**What to produce**
Leaving out the pictures, restate each record below word for word.

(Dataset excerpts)
####################

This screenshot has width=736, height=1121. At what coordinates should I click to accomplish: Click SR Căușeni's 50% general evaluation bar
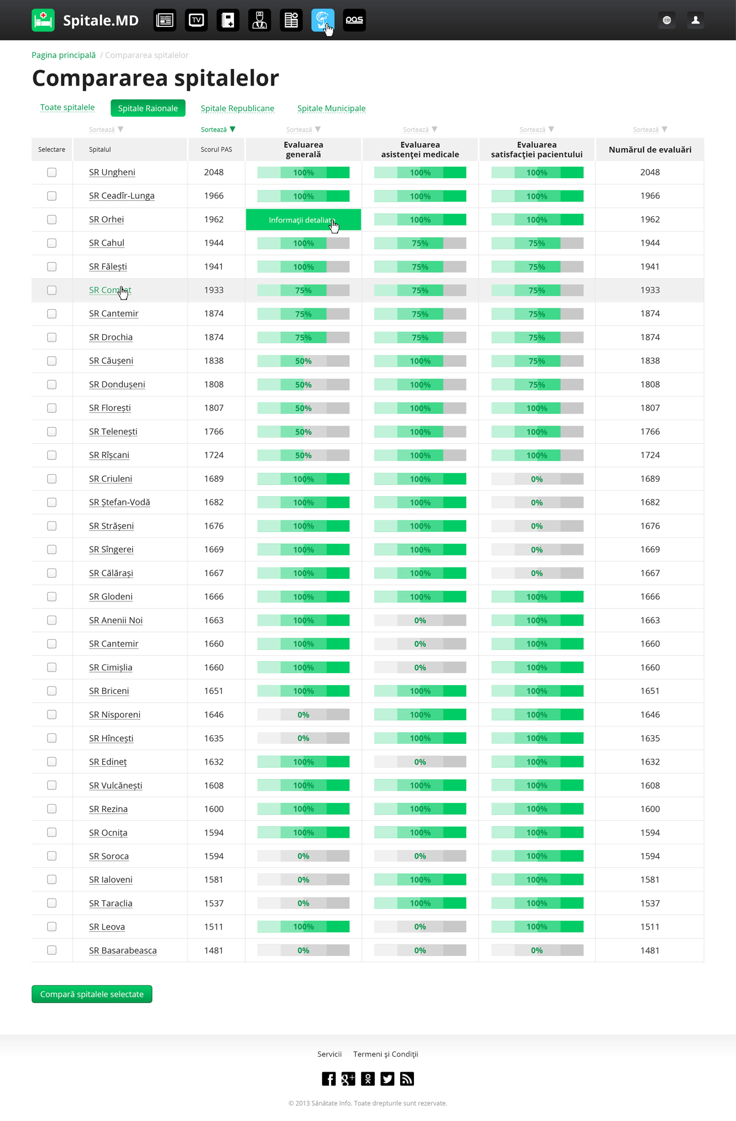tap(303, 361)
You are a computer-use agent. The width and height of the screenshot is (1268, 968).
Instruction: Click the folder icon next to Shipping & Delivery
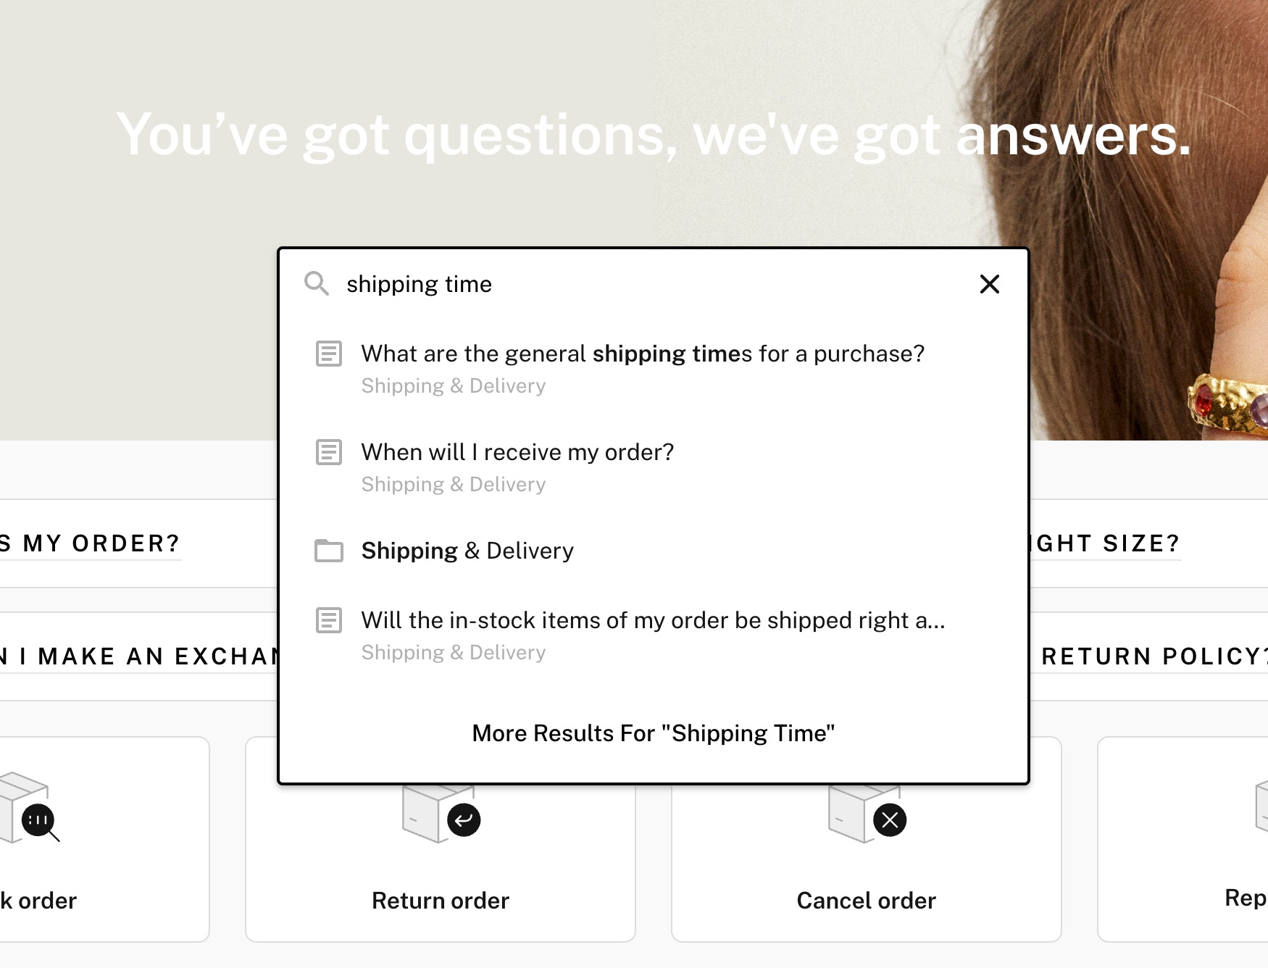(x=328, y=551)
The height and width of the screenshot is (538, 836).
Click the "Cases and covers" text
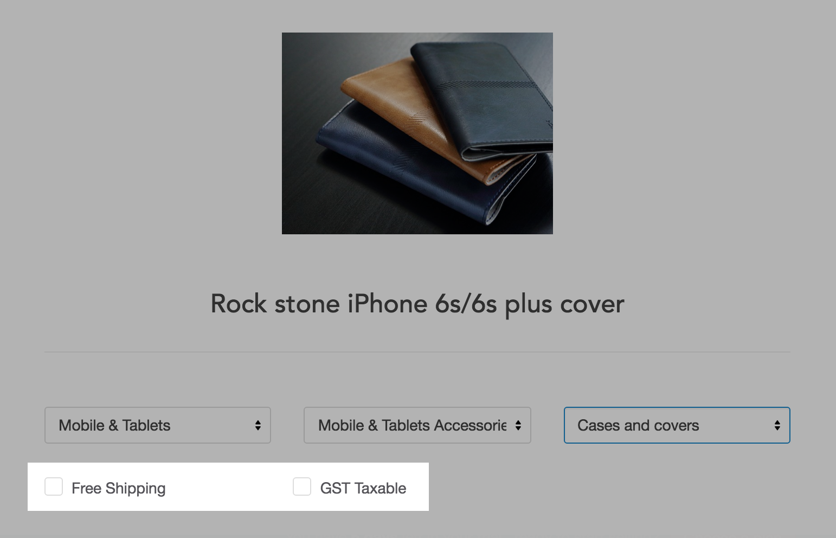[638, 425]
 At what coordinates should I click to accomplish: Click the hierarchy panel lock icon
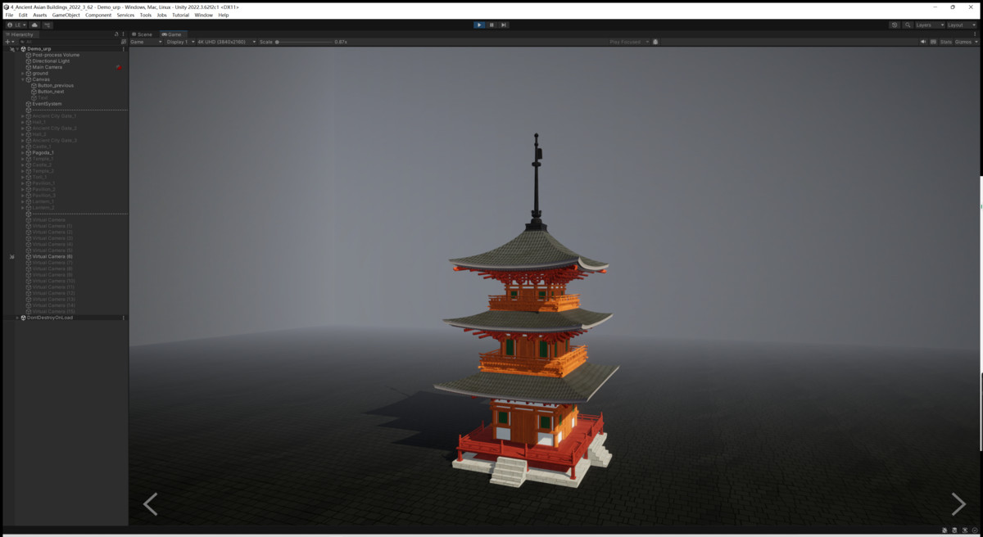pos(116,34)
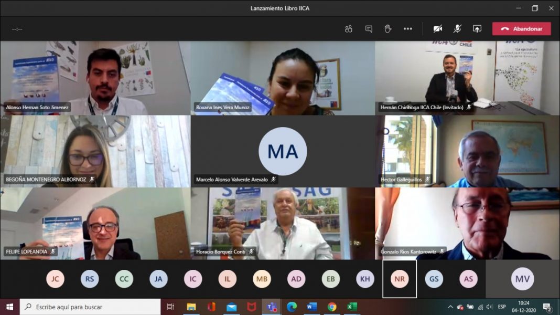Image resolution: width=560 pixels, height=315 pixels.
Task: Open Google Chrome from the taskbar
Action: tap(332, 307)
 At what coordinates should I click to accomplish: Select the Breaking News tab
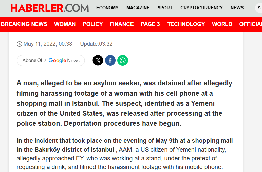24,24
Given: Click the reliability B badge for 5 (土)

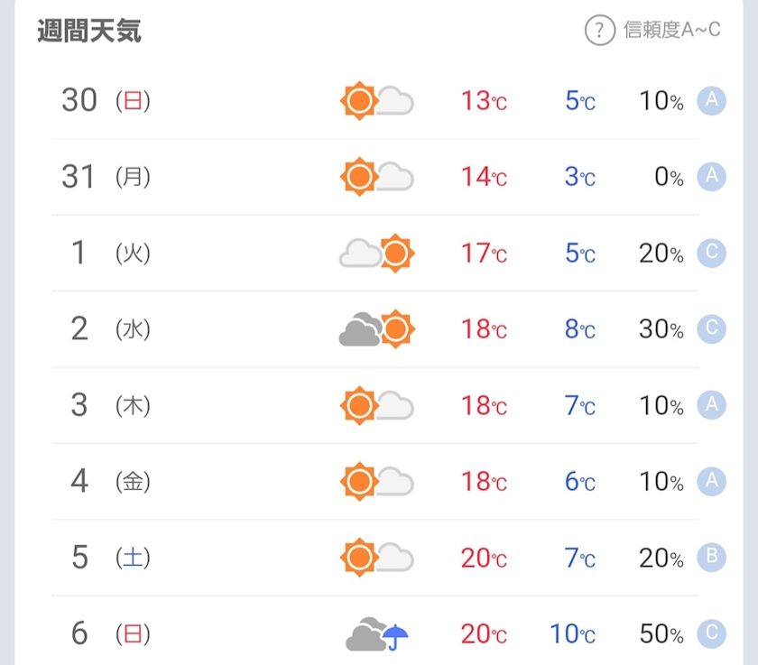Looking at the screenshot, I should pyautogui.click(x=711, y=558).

####################

**Task solution**
This screenshot has width=736, height=1121. At what coordinates should I click to accomplish: Click SR Căușeni's 50% general evaluation bar
tap(303, 361)
You are a computer-use agent. The width and height of the screenshot is (1268, 968).
Instruction: Click the folder icon next to Shipping & Delivery
(x=328, y=551)
The height and width of the screenshot is (538, 836).
Click the "Cases and covers" text
[638, 425]
 At what coordinates should I click to accomplish: Click the hierarchy panel lock icon
pos(116,34)
Image resolution: width=560 pixels, height=315 pixels.
Task: Open Google Chrome from the taskbar
Action: tap(332, 307)
 At what coordinates should I click to accomplish: Select the Breaking News tab
24,24
Given: Click the reliability B badge for 5 (土)

Looking at the screenshot, I should pyautogui.click(x=711, y=558).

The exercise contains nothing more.